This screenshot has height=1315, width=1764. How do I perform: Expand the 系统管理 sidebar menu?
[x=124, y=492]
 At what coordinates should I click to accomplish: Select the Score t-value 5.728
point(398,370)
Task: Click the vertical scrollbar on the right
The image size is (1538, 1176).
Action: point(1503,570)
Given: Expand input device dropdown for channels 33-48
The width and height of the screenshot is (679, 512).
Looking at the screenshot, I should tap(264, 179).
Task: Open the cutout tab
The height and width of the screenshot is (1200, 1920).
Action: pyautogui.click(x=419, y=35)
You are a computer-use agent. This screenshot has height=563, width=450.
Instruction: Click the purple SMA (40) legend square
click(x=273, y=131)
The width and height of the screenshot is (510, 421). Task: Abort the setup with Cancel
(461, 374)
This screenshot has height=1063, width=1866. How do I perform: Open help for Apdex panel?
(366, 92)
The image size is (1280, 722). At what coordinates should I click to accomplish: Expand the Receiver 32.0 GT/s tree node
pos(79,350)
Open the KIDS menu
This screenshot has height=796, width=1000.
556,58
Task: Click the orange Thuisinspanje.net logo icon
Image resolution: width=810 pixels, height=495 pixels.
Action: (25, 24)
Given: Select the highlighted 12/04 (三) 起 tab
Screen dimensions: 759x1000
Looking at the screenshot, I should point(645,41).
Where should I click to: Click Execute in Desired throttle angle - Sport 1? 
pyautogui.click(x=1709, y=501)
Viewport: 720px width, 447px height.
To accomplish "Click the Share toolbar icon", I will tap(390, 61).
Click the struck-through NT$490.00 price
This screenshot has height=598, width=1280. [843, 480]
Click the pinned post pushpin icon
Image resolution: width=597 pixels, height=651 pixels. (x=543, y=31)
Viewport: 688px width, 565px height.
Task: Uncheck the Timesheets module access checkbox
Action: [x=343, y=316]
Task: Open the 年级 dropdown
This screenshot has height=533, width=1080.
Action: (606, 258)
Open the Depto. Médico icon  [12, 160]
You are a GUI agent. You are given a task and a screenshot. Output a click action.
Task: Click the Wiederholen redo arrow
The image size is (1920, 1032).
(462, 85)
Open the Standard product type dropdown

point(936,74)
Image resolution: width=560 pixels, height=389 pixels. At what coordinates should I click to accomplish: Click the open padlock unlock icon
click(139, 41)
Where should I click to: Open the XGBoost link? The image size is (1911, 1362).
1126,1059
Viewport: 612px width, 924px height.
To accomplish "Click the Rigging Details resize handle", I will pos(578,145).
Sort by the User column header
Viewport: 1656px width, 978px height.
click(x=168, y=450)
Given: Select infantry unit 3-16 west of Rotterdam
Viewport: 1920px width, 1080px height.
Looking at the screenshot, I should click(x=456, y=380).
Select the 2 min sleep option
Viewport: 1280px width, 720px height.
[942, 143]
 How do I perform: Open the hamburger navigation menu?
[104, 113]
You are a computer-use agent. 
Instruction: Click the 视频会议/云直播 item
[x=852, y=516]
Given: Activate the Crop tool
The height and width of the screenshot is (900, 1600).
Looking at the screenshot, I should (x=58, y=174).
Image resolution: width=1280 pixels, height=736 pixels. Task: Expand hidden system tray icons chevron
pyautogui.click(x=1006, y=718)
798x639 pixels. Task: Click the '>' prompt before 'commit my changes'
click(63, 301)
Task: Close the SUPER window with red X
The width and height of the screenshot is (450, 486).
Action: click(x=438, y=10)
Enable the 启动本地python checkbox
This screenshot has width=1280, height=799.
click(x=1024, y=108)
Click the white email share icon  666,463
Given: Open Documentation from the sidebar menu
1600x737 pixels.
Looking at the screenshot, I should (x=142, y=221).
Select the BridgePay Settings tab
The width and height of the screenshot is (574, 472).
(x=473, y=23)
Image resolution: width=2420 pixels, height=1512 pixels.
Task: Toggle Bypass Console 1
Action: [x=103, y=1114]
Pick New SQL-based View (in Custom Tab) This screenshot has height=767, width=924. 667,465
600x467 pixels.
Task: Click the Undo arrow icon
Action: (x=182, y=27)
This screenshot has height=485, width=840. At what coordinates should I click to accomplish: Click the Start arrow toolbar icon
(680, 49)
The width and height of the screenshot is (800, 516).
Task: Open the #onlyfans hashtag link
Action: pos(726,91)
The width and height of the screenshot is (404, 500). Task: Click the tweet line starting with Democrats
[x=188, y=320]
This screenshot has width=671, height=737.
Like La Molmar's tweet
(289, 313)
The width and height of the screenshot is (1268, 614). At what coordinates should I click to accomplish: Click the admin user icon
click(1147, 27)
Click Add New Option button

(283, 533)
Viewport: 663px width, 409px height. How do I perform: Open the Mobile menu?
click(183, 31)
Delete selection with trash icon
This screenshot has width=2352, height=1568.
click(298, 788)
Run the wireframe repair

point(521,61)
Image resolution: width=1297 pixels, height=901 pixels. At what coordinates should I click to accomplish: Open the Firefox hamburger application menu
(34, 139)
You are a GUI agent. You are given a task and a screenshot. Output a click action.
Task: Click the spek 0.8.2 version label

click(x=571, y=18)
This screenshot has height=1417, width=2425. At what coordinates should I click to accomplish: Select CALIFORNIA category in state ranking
□ □ □ □ □
§ Your objective
Render the records from the line with "This screenshot has width=671, height=737." to the line with "click(x=571, y=18)" as a JSON list of strings, one string per line, leaving out blank lines.

§ Written solution
[
  "This screenshot has width=671, height=737.",
  "Like La Molmar's tweet",
  "(289, 313)",
  "The width and height of the screenshot is (1268, 614). At what coordinates should I click to accomplish: Click the admin user icon",
  "click(1147, 27)",
  "Click Add New Option button",
  "(283, 533)",
  "Viewport: 663px width, 409px height. How do I perform: Open the Mobile menu?",
  "click(183, 31)",
  "Delete selection with trash icon",
  "This screenshot has width=2352, height=1568.",
  "click(298, 788)",
  "Run the wireframe repair",
  "point(521,61)",
  "Image resolution: width=1297 pixels, height=901 pixels. At what coordinates should I click to accomplish: Open the Firefox hamburger application menu",
  "(34, 139)",
  "You are a GUI agent. You are given a task and a screenshot. Output a click action.",
  "Task: Click the spek 0.8.2 version label",
  "click(x=571, y=18)"
]